The pandemic gives Quebecers the opportunity to visit their museums more, as a strange collateral cultural advantage. This is what we can understand from the latest data from the Quebec Institute of Statistics on museum attendance in the third quarter. We see a 75% increase in summer attendance compared to 2020, which has allowed museums to recover more than half of their usual visitors.
What seems to be very great growth must be tempered, as the director general of the Société des musées du Québec (SMQ), Stéphane Chagnon, immediately points out. Because the first summer of the pandemic, in 2020, which serves as a reference year, was “catastrophic for museums. We had 2.2 million visitors, compared to 6.9 million [à l’été] 2019, before COVID-19”.
A wander to go
Mr. Chagnon is therefore very pleased with the 3.8 million visitors in the summer of 2021. “Museums are finding a way to go”, despite a large hole in the visitor pool. Because “the museum ecosystem is partly dependent on foreign tourists, recalls the director, partly on Quebec tourists who visit Quebec, and partly on school groups”.
In normal times, 70% of museum visitors are tourists, that is to say, they have traveled more than 40 kilometers from their residence. Since foreign tourists were still practically absent in 2021, “what saved the museum summer was Quebec tourism”.

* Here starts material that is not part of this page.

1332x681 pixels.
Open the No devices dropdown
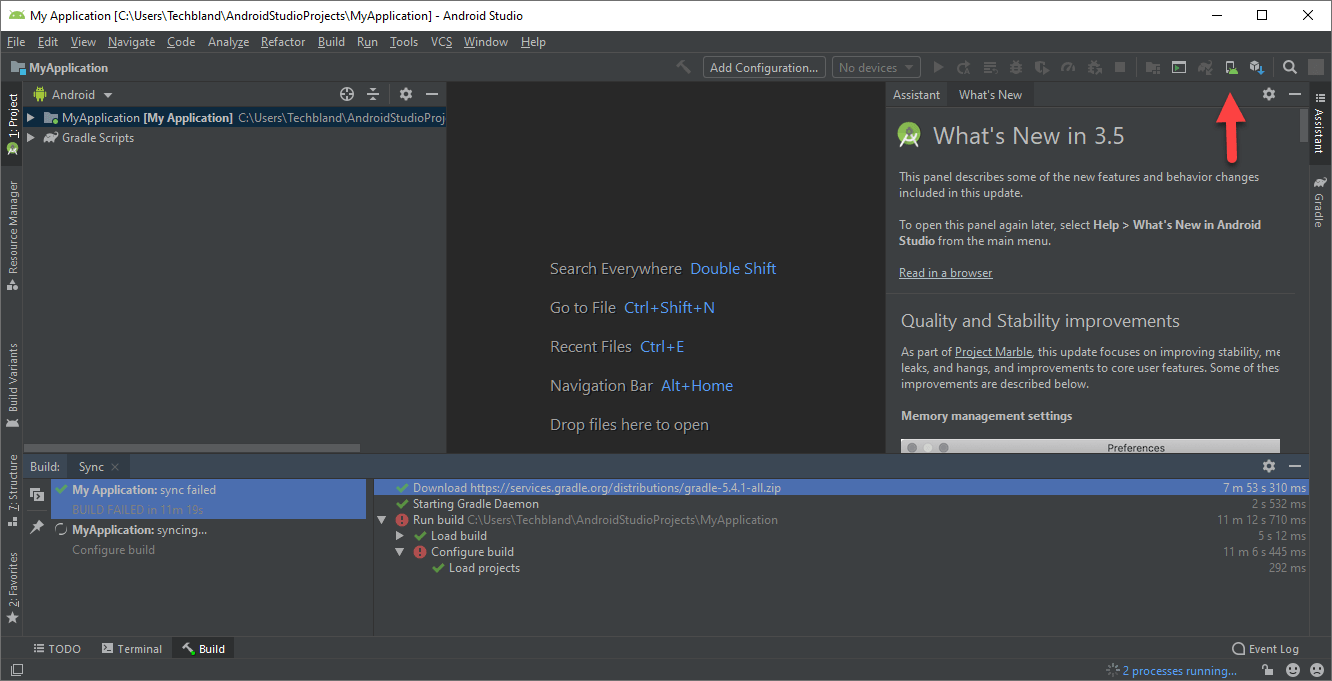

Intra-Québec tourists accounted for 54% of visitors, compared to 20% for the same sunny period in 2019, according to the SMQ’s Survey of origin of museum visitors, which covers the period from 1er July to September 6, 2021. “The composition of tourist audiences [était] quite different in 2019, when international tourists, including the United States, represented 36% of visitors.
We are seeing a 28% increase in visitors to museums located in remote areas since 2019.
The twenty or so institutions in Bas-Saint-Laurent have seen, thanks to Quebecers on vacation, their attendance increase by 13% compared to 2019, according to the Institute of Statistics. The museums of the Côte-Nord and Nord-du-Québec experienced a 5% increase. Urban centers, however, suffered a backlash: the Mauricie, Montreal, Centre-du-Québec and Capitale-Nationale, in that order, noted lower attendance than in 2019. The absence of foreign tourists would explain this figure. .
A communicating vessels effect
“The hypothesis is that urban residents go out to the region for their holidays, and go to visit museums there, but that the reverse is not true. We think that residents of the regions come much less on vacation to Trois-Rivières, Quebec or Montreal,” suggests Stéphane Chagnon. And this second summer of pandemic holidays would have encouraged the discovery of remote regions: “We have observed a 28% increase in visitors to museums located in remote regions since 2019”, indicates the SMQ in its Survey.
It is an effect of communicating vessels: without possible travel, Quebecers go to museums here. To the point where the SMQ “anticipates a vacuum in the summer of 2023, if the pandemic subsides. Quebec tourists should then start traveling abroad again, and we think we will see a less good performance in the regions. And a better one in the museums of Montreal and Quebec, with the return of foreign tourists”.